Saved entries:
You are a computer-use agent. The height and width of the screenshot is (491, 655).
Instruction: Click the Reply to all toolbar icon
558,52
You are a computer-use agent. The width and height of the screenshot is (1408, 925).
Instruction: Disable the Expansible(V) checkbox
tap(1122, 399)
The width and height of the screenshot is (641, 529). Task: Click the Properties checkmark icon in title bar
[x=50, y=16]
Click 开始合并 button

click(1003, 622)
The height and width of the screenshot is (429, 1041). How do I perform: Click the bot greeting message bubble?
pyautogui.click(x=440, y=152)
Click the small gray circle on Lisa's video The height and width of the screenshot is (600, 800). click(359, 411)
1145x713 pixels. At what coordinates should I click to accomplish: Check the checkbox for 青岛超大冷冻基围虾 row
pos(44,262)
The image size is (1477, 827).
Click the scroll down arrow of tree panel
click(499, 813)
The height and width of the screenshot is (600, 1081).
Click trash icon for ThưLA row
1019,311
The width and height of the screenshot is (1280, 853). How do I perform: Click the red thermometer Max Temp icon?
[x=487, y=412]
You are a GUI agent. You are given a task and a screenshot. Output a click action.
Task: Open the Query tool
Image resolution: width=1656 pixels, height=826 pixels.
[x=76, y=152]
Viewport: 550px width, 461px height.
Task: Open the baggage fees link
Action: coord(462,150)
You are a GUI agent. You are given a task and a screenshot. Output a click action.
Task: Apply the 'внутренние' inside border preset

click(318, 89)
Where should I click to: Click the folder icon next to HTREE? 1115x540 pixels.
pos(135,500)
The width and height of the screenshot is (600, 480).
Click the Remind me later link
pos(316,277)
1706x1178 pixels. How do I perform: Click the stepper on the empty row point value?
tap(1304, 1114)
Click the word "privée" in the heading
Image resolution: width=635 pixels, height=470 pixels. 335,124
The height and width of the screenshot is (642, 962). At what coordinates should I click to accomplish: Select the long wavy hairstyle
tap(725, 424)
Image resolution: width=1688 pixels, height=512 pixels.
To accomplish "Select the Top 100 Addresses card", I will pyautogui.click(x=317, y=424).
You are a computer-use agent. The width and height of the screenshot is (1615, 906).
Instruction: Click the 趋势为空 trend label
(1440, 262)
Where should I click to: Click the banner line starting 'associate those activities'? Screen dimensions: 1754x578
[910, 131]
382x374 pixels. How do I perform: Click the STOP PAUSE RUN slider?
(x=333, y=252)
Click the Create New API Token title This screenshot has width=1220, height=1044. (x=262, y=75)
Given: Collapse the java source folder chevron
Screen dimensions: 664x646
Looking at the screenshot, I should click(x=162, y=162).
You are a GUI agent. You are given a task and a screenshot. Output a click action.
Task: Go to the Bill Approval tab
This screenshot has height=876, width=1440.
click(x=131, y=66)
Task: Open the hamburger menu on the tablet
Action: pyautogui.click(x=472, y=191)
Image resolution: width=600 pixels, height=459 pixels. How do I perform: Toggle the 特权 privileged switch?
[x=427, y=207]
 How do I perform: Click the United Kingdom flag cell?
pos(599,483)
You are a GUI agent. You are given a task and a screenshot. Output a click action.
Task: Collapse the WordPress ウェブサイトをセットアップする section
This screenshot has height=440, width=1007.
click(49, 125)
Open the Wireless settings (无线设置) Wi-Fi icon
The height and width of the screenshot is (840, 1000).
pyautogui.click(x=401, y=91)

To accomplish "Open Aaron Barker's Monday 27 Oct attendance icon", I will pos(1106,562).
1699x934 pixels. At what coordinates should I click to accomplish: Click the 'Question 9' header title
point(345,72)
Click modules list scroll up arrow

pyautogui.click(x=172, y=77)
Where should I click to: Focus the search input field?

* [Problem to work on]
Only one span of lines is wanted: the line with "Image resolution: width=600" and every line after it to the end of the entries, output exactly.

* [Task response]
Image resolution: width=600 pixels, height=459 pixels. How do I perform: Toggle the 特权 privileged switch?
[x=427, y=207]
 How do I perform: Click the United Kingdom flag cell?
pos(599,483)
You are a GUI agent. You are given a task and a screenshot. Output a click action.
Task: Collapse the WordPress ウェブサイトをセットアップする section
This screenshot has height=440, width=1007.
click(49, 125)
Open the Wireless settings (无线设置) Wi-Fi icon
The height and width of the screenshot is (840, 1000).
pyautogui.click(x=401, y=91)

To accomplish "Open Aaron Barker's Monday 27 Oct attendance icon", I will pos(1106,562).
1699x934 pixels. At what coordinates should I click to accomplish: Click the 'Question 9' header title
point(345,72)
Click modules list scroll up arrow

pyautogui.click(x=172, y=77)
Where should I click to: Focus the search input field?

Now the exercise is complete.